Friday, August 31, 2012

Grilled Cheese Sandwiches, Grilled Apples and Peaches, and Silverwood

Sometime this past summer we were having grilled cheese sandwiches with apple slices for lunch, and the kids wondered what the apple slices would taste like if they were toasted on the griddle.  We tried them, we loved them, and now we can't have grilled cheese sandwiches without the kids asking for grilled apples.  Today we tried some white peaches along with them, and they were super yummy.

We're just taking it easy today.  I take Fridays off from running, to rest up for my long run on Saturdays.  So today we slept in, had smoothies for breakfast, cleaned the school room to get it ready for school to start next week, then had lunch.  For the most part, the house has been quiet, which has been really nice.  Alyssa's been in her room reading, and the boys have been doing various activities that involve couch cushions, which they had to put away before lunch.

Brian got Rebecca when she woke up from her nap, then he fell asleep with her.
Brian has Fridays off from work, so he's home today as well.  I'm very thankful for that right now.  With our busy fall schedule, combined with evening meetings and visits for church that he has to go to, we're not going to see much of him for a while, so I'm glad that we get to see him on Fridays.  I also feel blessed that we'' be able to at least eat dinner together as a family each evening.  Some days are going to need crock pot meals, so they'll be ready the minute we walk in the door so we can eat and kick Brian out the door, but even if dinner might be rushed, we will at least be together.

Brian also took Wednesday off so we could use Alyssa and Ethan's Silverwood tickets they earned through a reading program at school.  We wanted to go on a Wednesday to avoid the weekend crowds, but it turns out that Spokane's schools haven't started yet, so everyone was there trying to get their last fill of summer.  It wasn't too crowded, though, and we had fun.

We did a few of the rides, but then spent the rest of the time in the water park.  The kids loved the wave pool, and they ended up loving the slides.  Ethan and I were the first to give the slides a try, and when we reached the top of the platform, Ethan said, "This is high.  I'm not so sure about this," and wanted to go back down.  After a few minutes of watching everyone else go down the slides, he said he'd give them a try.  By the time we reached the bottom, even before our inner tube hit the water in the pool, he yelled, "Let's do it again!"  Becca slept on Brian's lap for most of the afternoon, then we took turns playing with her while the others went on the slides.
Tilt-a-Whirl

Alyssa, Marcus, Brian, and Ethan.  They came off this ride soaking wet.

Alyssa, with a new friend, Ava.  This ride needed two people, and they both needed a partner.  They ended up spending quite a bit of time together throughout the day.



Friday, August 24, 2012

Almost Over

Holy cow!  Where has the summer gone?

========================

* **PROMPT 1**
Copy word for word the part of the blog post starting with "Grilled Cheese Sandwiches, Grilled" and going on through "were super yummy.".
* **PROMPT 2**
Answer these questions using the blog post:
(a) On which day of the week does the writer take a break from running?
(b) How did Alyssa and Ethan earn their Silverwood tickets?
(c) What is the name of the new friend Alyssa rode with?

* **EXTRACTED INFORMATION**
========================

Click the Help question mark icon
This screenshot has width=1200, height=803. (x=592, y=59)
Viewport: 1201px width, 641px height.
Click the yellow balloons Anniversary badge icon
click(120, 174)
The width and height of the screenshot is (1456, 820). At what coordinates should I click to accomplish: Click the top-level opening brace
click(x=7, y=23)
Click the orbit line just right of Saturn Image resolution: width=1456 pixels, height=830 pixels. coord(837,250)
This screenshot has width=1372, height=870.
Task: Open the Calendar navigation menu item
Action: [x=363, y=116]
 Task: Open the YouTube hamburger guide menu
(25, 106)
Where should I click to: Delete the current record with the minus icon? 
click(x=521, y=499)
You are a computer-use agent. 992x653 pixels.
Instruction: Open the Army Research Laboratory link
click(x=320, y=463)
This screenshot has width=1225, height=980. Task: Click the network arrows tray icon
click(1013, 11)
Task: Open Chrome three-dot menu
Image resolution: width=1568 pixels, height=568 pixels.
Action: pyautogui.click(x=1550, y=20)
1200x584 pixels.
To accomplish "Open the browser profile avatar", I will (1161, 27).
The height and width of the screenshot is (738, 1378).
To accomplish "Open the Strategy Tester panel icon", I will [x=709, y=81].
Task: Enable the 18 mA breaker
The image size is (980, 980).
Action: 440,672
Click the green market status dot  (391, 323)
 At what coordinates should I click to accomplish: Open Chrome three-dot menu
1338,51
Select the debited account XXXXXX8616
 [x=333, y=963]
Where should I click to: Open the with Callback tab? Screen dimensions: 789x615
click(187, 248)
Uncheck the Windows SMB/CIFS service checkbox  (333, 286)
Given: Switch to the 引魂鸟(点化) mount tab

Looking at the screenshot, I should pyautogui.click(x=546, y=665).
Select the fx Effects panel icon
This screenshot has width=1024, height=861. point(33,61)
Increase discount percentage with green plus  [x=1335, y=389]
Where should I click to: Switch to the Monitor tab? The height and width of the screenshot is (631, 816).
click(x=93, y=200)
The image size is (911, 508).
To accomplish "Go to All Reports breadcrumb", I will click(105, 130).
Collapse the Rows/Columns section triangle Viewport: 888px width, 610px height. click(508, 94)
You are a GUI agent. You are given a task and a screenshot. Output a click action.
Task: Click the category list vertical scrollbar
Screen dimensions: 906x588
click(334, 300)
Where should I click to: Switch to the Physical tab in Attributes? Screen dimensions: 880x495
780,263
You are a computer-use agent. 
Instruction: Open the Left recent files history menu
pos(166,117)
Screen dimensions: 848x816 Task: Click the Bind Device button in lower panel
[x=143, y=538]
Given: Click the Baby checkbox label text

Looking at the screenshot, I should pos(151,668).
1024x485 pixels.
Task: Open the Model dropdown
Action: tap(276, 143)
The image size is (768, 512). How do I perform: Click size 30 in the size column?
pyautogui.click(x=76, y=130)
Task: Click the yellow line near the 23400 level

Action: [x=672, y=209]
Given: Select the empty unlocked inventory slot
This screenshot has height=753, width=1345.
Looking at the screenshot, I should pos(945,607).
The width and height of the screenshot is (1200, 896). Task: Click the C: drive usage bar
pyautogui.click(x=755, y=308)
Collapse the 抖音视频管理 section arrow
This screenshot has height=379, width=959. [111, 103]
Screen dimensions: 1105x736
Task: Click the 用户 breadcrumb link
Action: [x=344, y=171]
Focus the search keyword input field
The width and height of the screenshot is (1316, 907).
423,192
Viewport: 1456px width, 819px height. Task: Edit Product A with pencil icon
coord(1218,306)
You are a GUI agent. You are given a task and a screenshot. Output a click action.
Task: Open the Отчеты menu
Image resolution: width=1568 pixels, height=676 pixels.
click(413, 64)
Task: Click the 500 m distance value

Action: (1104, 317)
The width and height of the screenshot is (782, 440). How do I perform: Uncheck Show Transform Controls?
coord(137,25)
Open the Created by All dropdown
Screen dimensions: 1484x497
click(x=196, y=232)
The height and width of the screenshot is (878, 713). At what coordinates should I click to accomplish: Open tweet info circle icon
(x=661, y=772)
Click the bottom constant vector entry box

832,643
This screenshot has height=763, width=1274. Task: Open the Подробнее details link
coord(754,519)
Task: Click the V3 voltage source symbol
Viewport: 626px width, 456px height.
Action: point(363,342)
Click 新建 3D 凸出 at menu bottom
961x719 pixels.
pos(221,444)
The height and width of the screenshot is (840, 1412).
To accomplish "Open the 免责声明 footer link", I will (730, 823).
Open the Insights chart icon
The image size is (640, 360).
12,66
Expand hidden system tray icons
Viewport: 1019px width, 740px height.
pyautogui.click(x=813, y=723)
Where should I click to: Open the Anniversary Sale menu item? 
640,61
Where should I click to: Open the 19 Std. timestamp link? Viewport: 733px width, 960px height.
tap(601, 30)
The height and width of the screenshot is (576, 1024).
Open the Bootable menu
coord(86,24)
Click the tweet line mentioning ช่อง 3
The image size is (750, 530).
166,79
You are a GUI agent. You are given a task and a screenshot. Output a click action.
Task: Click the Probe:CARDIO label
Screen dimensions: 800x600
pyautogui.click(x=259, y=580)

========================

* **EXPECTED ANSWER 1**
Grilled Cheese Sandwiches, Grilled Apples and Peaches, and Silverwood

Sometime this past summer we were having grilled cheese sandwiches with apple slices for lunch, and the kids wondered what the apple slices would taste like if they were toasted on the griddle.  We tried them, we loved them, and now we can't have grilled cheese sandwiches without the kids asking for grilled apples.  Today we tried some white peaches along with them, and they were super yummy.

* **EXPECTED ANSWER 2**
(a) Friday
(b) Through a reading program at school
(c) Ava